- EXTRACTED TEXT -
I am a reverse immigrant. Fighting the tide of centuries, I’ve left the land of the free for the mother country, or is it the fatherland? I am an ex-pat, emigrant as well as immigrant, depending on whose perspective we’re looking at. No matter how prepared I thought I was, I was really clueless. Take the language for example - it’s technically the same, but just barely. Nearly two years in and I am still learning new slang, new words and new phrases.
Some words I arrived armed with, like my bangs became my fringe as soon as I stepped off the plane. Feck, I knew, was a more acceptable replacement for the f-bomb, babies were getting pushed around in their prams, until they need their nappies changed that is. If I wanted chips I knew I’d have to order crisps, cause chips would get me fries. A cookie would be a biscuit, and possibly a cracker would be too (I’m still not entirely clear on that distinction.) Either way the craic was going to be brilliant provided some eejit didn‘t make an arse out of himself and ruin it.
Of course there is no shortage of new words and phrases I’ve learned. Half five Tuesday week means a week from this coming Tuesday at five-thirty. Ok, easy enough. But speaking of dates, I have to pause each time I am presented with one because they are numbered out as 25, February, 2009. Or 25/2/09. I find it much easier once the first 12 days of the month are past. Give me 5/12/08 and it’ll take me at least two minutes to figure out if I need to mark my calendar for the middle of May or the beginning of December.
More than a year under my belt and I can still be stymied by the language quite easily. I try not to take it too hard. When making the comparison between American-English with Irish-English you might be tempted to brush it off with a “it’s like apples and oranges” comment but you'll be better understood if you try “chalk and cheese.”
I’m still waiting for conversational clues to figure out what it means to call someone a tosser, a chancer or a chav, though I’m fairly certain none of them are compliments. And since we’re talking insults - call a girl a wagon if bitch is too strong. Irish white trash are knackers and someone ugly, smelly or sleazy is either manky, mingin’ or a minger…still not sure if there’s a difference in meaning between the three choices. Can someone be a manky knacker wagon? I don’t see why not - but I wouldn’t be bold enough to use that phrase conversationally for fear of being laughed out of the pub. Actually I wouldn’t even use the word bold because in Ireland it's much more likely to mean saucy, brazen woman then any form of bravery.
Take a walk on the path, not the sidewalk, while you talk on your mobile, not your cell phone. And if you fall and scrape your knee, buy plasters at the till from the shop instead of band-aids from the register at the store. Might as well pick yourself up some sweets, not candy, for consolation.

- GIVEN INFORMATION -
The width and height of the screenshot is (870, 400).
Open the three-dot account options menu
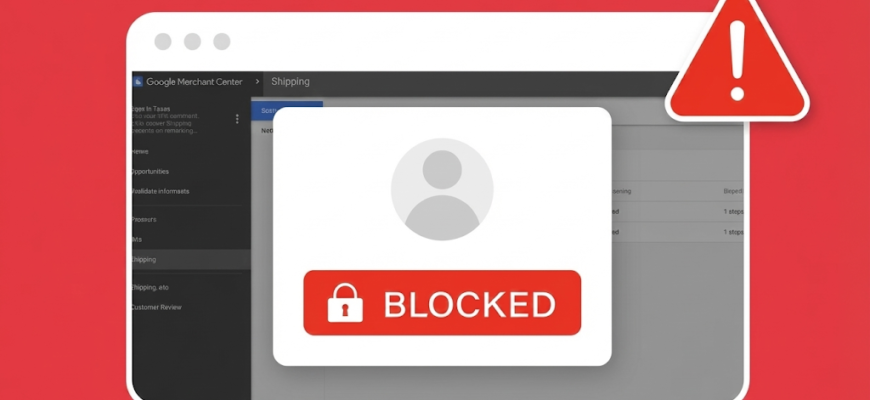(237, 119)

- EXERCISE DIRECTIONS -
Resume the essay about Irish English versus American English, starting after its final sentence.

- THE RESPONSE -
Buggery bollocks and f**k-a-duck are new favourite ways of expressing frustration. You gob is your mouth, but a gobshite is an idiot. The place you live is your gaff, but a gaffer is the boss. People love to tease here, but don’t get offended when they slag you, they are just taking the piss. But do try to keep up, cause the Irish don’t look kindly on those that don’t get a joke, whatever it is, and they’ll think you are a bit thick.
Living in Ireland, you’d better learn to talk about the weather at length. When it’s raining it’s lashing out there and can be described as dire, desperate or diabolical. Brutal will suit just as well. When it’s a bit warm and muggy “it’s very close today isn‘t it?” If the sun puts in a brief appearance, likely it’ll be roastin’ out. A sunny day is always cause for conversation, when one person remarks on it the standard reply is “It’ll never last.”
A menu can be loaded with pitfalls too; a chicken goujon is a chicken nugget and a courgette will get you zucchini. A mange tout is a sugar snap pea as far as I can tell - though mange tout means “eat all” in French - doesn’t it?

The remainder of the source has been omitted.